The four SMA cables were connected to the SMA elbow connectors on the EOM. The strain relief posts appear to be designed such that each cable is sandwiched between the two viton pieces, with one screw above and one screw below. I was a bit confused about how exactly to use the screws with hex nuts attached. I instead used the third bottom screw to loosen to slide the cable in, and then tighten. It was helpful to have someone else pinch the viton at the top while I tightened the screw. This is how it looks.

The two cables on the right hand side of the EOM mount feed straight through the strain relief into the SMA connection, this is fine. However, the placement of the post on the left hand side is a bit short of where the SMA connections are, so the cable bends a bit to make it through the strain relief post and go to the connector. This is tricky because the SMA cable is also very stiff. I don't know if this is a problem. I took several pictures of how this looks just in case. You can see how one side is straight and the other side is "S" shaped through here.

There are two more angled shots of the EOM in its place on the table.

About EOM placement:

Jason and I lifted and placed the EOM carefully together while Jennie held the cables. We roughly dog-clamped the cables to the table for now. Jason fine-tuned the EOM alignment by lining up the mechanical mount to holes on the table.

Overall, not bad for placement. We opened the light pipe after placement, locked the JAC and saw the beam go in to the EOM and then come out of the EOM on the other side!

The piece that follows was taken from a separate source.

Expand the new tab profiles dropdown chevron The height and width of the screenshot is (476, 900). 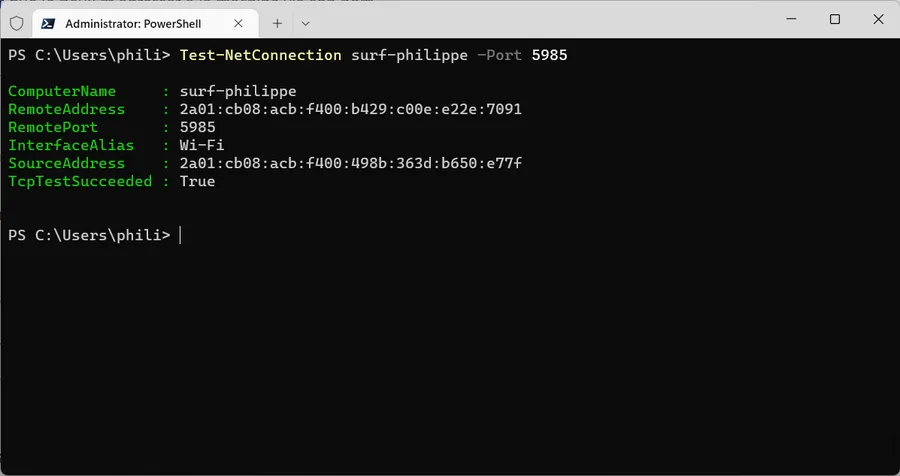tap(305, 24)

To confirm, we used the thorlabs power meter to check. We measured about 82-84 mW before the EOM, and then 79-80 mW coming out of the EOM.

Further alignment work:

We proceeded to try to realign the beam from JM2 to JM3, given the significant deflection of the beam due to the EOM crystal. There are two irises between the mirrors to guide the alignment. Jason found it very tricky to align the beam to both. During the process, JM2 was knocked over and now has some scratching and cracks near the edge of the mirror. It is fine to use it for alignment now, but the mirror will need to be replaced. The team is working on finding a spare now.